“Everything is in confusion, as though the police have just finished a violent, nervous search.”
I was born in the alight aftermath of Iranian Revolution which was mostly the political aftermath in the US with the lingering hostage situation and the recent election of Ronald Reagan. Culturally, I think I knew of and understood Iran entirely through Naked Gun and The Simpsons. I now know a lot of the specific history of the revolution, but that has come in disparate ways here and there. It’s interesting because one of the results of it is a partial closing off of the country to outsiders, but also, like most things, I get interested in topics in ancillary ways like here. I picked up this book because of an obituary that Margaret Atwood wrote in her recent collection of nonfiction, which was originally published when Ryszard Kapuściński died in 2007. I hadn’t heard of him before.
The book is a series of reportage from Iran in the immediate after of the revolution, with a slight focus on the history of the Shah and his family in particular. But the method is fractured, beginning first with a scene of being locked up in a hotel room as a Western reporter, which seems to capture the isolation and control. Next, the author ruminates and analyzes a series of documents like photographs and reports and memos that allow him some time to share and reflect on the experiences of being in the country. It ends with an analysis of the Shah’s vision for the country upon returning, and the almost immediate overthrow.
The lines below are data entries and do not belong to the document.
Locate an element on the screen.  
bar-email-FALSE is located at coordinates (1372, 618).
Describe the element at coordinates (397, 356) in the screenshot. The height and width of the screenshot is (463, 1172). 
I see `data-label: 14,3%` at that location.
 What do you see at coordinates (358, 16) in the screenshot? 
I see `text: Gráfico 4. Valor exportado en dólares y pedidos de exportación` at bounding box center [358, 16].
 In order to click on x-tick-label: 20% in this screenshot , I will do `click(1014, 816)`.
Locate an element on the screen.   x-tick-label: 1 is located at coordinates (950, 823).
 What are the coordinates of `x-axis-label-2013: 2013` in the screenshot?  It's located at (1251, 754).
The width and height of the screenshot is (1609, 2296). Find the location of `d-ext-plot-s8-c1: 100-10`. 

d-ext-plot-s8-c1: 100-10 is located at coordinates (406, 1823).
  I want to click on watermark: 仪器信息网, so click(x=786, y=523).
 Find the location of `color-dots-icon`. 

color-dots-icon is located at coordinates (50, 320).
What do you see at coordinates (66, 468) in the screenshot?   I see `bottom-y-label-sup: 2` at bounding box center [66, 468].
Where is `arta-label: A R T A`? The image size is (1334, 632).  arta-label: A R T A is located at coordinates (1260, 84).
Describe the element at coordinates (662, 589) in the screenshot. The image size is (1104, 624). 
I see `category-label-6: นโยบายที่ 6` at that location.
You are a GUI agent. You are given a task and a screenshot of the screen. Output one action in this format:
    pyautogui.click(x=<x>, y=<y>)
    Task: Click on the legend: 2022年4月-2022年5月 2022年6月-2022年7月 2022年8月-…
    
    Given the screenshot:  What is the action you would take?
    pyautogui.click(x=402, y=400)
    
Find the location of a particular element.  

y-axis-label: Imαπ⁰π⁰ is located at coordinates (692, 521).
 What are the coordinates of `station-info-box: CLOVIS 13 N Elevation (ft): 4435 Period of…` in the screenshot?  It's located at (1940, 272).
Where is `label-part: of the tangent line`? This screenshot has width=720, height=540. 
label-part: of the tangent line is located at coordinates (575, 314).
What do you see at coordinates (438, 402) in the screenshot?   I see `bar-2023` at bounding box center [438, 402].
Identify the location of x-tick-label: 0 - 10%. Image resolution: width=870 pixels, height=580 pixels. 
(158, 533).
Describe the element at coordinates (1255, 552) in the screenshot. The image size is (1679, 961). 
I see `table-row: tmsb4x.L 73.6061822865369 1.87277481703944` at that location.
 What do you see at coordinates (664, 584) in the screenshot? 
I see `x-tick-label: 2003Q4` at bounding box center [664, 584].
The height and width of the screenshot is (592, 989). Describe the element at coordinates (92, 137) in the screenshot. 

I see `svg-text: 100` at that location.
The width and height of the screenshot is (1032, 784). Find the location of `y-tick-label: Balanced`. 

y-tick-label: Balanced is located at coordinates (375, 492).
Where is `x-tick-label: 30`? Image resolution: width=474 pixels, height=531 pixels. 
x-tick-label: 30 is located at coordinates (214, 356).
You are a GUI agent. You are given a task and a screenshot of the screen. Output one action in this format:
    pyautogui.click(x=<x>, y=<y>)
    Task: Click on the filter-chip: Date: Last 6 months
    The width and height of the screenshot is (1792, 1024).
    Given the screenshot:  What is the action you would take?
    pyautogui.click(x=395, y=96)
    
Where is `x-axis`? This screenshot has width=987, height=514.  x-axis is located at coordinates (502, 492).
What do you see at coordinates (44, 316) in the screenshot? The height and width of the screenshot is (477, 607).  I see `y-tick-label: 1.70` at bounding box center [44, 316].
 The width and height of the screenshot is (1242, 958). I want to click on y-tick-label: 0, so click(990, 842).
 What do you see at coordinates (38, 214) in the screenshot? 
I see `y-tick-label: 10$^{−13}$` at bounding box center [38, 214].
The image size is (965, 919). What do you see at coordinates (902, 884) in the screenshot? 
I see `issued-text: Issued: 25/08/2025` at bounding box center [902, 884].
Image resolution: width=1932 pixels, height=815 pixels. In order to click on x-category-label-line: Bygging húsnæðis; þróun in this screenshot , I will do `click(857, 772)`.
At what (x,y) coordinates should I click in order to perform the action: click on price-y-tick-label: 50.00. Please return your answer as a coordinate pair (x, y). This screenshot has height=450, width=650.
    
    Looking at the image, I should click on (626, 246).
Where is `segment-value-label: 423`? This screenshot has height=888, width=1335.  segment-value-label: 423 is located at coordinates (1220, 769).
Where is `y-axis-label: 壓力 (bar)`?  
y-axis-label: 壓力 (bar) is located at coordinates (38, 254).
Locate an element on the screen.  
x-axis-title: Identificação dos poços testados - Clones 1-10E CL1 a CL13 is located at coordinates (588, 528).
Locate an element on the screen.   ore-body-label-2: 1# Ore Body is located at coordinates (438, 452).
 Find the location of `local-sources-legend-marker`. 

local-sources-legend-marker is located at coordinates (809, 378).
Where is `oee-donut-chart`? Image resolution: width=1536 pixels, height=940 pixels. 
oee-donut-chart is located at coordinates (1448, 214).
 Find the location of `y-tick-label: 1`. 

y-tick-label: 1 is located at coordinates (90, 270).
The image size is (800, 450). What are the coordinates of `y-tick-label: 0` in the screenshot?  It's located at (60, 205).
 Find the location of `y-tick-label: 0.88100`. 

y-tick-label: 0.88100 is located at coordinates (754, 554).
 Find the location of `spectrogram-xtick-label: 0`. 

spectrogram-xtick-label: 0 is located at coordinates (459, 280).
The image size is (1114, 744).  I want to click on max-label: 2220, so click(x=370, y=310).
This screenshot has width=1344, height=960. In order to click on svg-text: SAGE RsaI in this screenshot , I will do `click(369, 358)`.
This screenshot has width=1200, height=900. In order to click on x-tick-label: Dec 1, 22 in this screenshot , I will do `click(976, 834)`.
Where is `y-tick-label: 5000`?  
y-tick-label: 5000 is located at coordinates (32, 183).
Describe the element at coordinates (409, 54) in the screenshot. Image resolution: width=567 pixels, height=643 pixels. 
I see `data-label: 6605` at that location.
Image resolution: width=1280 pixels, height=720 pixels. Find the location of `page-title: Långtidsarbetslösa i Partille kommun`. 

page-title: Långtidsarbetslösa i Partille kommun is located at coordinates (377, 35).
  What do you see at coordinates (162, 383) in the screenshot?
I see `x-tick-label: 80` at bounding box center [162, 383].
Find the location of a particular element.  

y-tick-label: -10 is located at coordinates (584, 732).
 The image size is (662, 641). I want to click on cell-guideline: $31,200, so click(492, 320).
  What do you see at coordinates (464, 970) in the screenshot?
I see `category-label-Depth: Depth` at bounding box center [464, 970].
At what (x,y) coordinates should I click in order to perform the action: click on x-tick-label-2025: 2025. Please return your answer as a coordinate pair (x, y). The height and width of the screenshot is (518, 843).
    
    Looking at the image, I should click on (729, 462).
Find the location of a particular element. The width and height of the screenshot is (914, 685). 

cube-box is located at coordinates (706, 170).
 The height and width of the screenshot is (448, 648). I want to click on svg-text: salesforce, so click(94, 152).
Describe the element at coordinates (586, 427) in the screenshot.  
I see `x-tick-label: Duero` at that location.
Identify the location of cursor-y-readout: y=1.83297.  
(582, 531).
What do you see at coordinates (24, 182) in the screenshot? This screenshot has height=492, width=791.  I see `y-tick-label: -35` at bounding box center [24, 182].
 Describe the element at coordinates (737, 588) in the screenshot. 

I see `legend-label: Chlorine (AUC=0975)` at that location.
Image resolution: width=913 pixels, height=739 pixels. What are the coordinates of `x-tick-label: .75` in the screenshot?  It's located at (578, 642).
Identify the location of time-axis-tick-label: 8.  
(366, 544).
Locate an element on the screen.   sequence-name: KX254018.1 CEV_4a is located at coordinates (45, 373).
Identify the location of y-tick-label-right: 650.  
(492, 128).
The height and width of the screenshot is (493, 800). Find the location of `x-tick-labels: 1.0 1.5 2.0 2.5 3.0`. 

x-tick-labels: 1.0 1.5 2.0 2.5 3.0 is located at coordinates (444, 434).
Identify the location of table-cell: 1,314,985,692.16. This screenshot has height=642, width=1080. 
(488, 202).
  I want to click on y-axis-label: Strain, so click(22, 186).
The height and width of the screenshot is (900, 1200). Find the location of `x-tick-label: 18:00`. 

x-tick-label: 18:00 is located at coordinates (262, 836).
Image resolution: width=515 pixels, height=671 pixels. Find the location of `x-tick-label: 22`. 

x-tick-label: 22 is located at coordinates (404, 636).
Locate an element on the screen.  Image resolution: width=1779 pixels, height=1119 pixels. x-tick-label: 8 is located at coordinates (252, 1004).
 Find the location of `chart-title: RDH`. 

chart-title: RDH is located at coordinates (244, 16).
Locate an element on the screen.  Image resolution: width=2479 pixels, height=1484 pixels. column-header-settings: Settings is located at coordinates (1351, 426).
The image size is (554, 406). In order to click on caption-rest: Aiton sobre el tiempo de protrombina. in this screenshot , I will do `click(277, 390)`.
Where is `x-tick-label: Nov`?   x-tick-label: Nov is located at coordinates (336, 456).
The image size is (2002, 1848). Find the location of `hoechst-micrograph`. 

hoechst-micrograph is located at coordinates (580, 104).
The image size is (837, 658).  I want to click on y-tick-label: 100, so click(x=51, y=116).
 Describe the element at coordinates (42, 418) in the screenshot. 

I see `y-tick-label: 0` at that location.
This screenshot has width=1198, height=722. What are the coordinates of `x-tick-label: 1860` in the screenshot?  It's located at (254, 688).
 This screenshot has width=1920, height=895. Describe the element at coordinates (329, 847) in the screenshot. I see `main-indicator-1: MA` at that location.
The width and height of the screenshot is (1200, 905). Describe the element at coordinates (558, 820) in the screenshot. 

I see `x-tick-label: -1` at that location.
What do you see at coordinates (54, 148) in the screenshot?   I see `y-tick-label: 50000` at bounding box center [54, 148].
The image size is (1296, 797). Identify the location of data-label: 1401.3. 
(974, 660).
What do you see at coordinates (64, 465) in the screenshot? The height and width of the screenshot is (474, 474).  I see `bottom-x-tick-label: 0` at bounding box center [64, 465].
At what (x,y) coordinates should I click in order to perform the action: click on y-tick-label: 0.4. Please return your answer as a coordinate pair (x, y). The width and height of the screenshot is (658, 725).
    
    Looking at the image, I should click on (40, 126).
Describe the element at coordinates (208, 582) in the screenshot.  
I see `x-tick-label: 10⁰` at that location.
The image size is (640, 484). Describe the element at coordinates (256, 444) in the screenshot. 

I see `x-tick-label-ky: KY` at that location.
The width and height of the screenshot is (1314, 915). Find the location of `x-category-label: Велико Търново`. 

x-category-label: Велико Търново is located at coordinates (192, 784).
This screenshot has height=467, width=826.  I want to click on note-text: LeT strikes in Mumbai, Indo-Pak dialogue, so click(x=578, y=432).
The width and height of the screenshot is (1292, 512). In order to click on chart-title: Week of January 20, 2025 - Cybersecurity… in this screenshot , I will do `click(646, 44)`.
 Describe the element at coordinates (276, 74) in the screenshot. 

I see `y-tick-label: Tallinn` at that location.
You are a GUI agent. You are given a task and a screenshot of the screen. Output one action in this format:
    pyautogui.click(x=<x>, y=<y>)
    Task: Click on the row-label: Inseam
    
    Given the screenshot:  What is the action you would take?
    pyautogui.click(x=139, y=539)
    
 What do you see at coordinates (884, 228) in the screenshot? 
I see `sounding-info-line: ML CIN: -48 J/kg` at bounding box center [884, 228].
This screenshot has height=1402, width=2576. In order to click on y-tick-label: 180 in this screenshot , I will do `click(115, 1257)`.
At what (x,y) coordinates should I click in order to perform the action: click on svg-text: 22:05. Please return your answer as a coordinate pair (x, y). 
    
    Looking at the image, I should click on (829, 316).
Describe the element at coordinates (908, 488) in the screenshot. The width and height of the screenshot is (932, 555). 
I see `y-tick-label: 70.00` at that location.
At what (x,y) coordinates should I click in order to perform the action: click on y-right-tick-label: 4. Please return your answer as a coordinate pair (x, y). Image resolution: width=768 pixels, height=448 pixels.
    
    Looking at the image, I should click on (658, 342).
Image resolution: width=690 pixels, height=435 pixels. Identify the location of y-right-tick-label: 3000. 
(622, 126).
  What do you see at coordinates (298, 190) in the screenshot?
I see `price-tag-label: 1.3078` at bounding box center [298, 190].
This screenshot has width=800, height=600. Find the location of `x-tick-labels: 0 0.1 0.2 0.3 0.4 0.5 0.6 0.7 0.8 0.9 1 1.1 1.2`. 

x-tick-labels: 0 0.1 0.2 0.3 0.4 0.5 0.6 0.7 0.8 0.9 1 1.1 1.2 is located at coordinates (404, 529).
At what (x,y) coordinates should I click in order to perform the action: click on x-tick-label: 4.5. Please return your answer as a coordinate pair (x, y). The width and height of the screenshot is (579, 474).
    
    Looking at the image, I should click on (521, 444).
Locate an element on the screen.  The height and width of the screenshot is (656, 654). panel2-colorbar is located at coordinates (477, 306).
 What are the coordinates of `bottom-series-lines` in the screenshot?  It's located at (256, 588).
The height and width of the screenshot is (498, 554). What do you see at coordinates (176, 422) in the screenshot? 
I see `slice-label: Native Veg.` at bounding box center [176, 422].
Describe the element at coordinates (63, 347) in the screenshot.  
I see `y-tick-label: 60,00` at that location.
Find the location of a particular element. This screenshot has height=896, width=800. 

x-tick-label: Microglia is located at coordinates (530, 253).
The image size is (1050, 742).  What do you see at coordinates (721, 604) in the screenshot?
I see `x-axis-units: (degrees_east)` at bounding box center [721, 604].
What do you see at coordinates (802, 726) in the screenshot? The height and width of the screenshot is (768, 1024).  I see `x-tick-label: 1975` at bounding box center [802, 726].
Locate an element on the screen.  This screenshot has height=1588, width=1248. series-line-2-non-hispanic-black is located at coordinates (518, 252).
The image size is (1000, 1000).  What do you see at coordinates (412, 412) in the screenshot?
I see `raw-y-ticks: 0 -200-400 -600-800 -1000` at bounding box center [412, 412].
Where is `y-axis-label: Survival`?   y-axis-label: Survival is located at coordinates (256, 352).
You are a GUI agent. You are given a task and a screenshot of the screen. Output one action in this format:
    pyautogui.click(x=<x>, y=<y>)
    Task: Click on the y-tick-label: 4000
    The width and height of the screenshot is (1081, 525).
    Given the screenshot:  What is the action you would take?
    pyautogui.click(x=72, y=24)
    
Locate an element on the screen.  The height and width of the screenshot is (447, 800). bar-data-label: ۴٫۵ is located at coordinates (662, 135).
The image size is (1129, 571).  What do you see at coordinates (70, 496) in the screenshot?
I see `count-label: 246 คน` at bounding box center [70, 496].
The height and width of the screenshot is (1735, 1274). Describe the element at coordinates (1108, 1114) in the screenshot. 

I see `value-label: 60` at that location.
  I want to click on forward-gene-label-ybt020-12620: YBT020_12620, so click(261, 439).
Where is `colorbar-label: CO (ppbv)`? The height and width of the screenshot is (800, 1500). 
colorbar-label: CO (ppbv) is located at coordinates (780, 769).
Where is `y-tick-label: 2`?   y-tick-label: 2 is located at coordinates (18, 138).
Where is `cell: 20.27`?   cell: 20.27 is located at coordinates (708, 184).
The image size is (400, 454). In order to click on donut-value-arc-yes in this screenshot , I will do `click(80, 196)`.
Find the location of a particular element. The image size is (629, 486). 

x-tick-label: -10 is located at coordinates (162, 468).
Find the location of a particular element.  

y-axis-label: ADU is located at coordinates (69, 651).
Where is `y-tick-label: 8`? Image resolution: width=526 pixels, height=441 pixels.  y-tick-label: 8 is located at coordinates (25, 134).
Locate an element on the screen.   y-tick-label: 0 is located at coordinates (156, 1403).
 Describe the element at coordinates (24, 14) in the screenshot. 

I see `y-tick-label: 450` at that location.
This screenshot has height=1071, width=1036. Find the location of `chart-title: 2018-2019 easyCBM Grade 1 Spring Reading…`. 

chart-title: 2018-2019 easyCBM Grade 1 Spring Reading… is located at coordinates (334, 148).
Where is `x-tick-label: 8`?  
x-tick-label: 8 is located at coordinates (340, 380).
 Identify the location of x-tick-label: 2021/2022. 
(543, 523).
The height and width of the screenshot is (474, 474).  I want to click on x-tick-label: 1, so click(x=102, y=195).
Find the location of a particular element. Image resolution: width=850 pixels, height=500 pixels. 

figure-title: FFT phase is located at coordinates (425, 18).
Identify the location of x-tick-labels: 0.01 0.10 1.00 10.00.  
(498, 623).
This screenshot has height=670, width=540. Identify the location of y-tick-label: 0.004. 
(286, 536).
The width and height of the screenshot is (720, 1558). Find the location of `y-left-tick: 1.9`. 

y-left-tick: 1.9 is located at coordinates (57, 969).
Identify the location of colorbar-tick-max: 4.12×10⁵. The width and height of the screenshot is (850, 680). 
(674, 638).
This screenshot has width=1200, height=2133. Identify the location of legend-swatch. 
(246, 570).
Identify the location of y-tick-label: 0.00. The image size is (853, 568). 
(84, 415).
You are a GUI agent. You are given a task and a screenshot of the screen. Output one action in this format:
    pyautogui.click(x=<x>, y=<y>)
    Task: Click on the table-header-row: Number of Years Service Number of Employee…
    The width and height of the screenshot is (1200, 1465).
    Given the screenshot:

The book does not capture the history and I think that this would more or less be impossible, or worse, unsatisfying. One of the aspects of authoritarianism is the erasure and freezing of history, usually in theory as a way of restarting history or rewriting it, but in a state of terror (or to use Carl Schmitt, a state of exception) time only exists as an eternal present. So while the past is informative, it basically is erased to make way for the new present, and of course, the future is nonexistent (or as Masha Gessen says “the future is history”).